— Ação necessária —
Digite novamente, do início ao fim, o texto sobre o ego e a humildade, sem mudar nenhuma palavra nem sinal de pontuação.

Pediu para que eu completasse a sua caneca com café. Quando voltei, ele prosseguiu: “Apenas através do ego podemos ser ofendidos ou humilhados. Quanto maior o ego, mais seremos suscetíveis ao sofrimento. Ego poderoso, indivíduo frágil. Esta é a simples equação”. Deu uma pequena pausa e concluiu com uma pergunta: “Entende a razão e a força pela qual a humildade é o primeiro portal do Caminho”?

Abaixei os olhos e perguntei o que ele me aconselhava fazer. O monge, desta vez, foi sucinto: “Nada”, respondeu. Intrigado, eu quis saber se ele achava que eu devia deixar quieta a inflamada discórdia. O Velho disse: “Não falei isto. Quis me referir que não lhe direi objetivamente para fazer desse ou daquele jeito. Busque no silêncio e na quietude se afastar por instantes do seu frágil ego que veste pesadas armaduras na ilusão de proteção e poder. Então, poderá ouvir as palavras sussurradas da sua alma e usar as asas que ela guarda para você, pois na essência, somos tão somente ela, a alma, com toda a sua liberdade e leveza”.

Naquele mesmo dia, logo após a meditação, procurei o outro discípulo para conversar. Não para lhe expor as minhas razões, pois entendi que elas não tinham nenhuma importância. Mas para oferecer as minhas desculpas pelas ofensas que proferi e a dor que lhe impus. Quanto ao sofrimento que ele me causou? Só aconteceu porque eu permiti que a ofensa me atingisse. A sabedoria é o perfeito escudo; o coração guarda um antídoto infalível para o sofrimento: amor. Não resolveu? Tome mais uma dose. É de graça e também a própria graça. É o poder que me faltava aprender a usar e ainda estava tão distante de mim. Em silêncio, admiti que eu poderia ter feito diferente e melhor. Prometi a mim mesmo que tentaria da próxima vez. E agradeci ao Universo por sempre me conceder uma nova oportunidade.

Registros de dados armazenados
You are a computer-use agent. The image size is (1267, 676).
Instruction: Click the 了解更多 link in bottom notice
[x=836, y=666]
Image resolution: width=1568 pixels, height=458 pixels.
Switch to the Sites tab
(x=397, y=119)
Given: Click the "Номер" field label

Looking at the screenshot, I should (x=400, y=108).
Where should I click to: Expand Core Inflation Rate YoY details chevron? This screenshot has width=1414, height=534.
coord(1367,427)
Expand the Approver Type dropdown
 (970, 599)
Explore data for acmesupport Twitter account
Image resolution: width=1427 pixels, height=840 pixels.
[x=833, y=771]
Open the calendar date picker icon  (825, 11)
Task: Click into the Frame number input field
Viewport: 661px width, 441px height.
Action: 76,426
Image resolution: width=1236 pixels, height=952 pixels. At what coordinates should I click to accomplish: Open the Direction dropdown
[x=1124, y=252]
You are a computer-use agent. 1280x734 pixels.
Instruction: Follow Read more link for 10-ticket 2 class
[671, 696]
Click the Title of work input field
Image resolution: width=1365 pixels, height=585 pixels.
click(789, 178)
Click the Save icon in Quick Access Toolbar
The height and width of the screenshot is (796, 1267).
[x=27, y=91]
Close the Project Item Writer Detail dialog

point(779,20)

— Resultado da tarefa —
Pediu para que eu completasse a sua caneca com café. Quando voltei, ele prosseguiu: “Apenas através do ego podemos ser ofendidos ou humilhados. Quanto maior o ego, mais seremos suscetíveis ao sofrimento. Ego poderoso, indivíduo frágil. Esta é a simples equação”. Deu uma pequena pausa e concluiu com uma pergunta: “Entende a razão e a força pela qual a humildade é o primeiro portal do Caminho”?

Abaixei os olhos e perguntei o que ele me aconselhava fazer. O monge, desta vez, foi sucinto: “Nada”, respondeu. Intrigado, eu quis saber se ele achava que eu devia deixar quieta a inflamada discórdia. O Velho disse: “Não falei isto. Quis me referir que não lhe direi objetivamente para fazer desse ou daquele jeito. Busque no silêncio e na quietude se afastar por instantes do seu frágil ego que veste pesadas armaduras na ilusão de proteção e poder. Então, poderá ouvir as palavras sussurradas da sua alma e usar as asas que ela guarda para você, pois na essência, somos tão somente ela, a alma, com toda a sua liberdade e leveza”.

Naquele mesmo dia, logo após a meditação, procurei o outro discípulo para conversar. Não para lhe expor as minhas razões, pois entendi que elas não tinham nenhuma importância. Mas para oferecer as minhas desculpas pelas ofensas que proferi e a dor que lhe impus. Quanto ao sofrimento que ele me causou? Só aconteceu porque eu permiti que a ofensa me atingisse. A sabedoria é o perfeito escudo; o coração guarda um antídoto infalível para o sofrimento: amor. Não resolveu? Tome mais uma dose. É de graça e também a própria graça. É o poder que me faltava aprender a usar e ainda estava tão distante de mim. Em silêncio, admiti que eu poderia ter feito diferente e melhor. Prometi a mim mesmo que tentaria da próxima vez. E agradeci ao Universo por sempre me conceder uma nova oportunidade.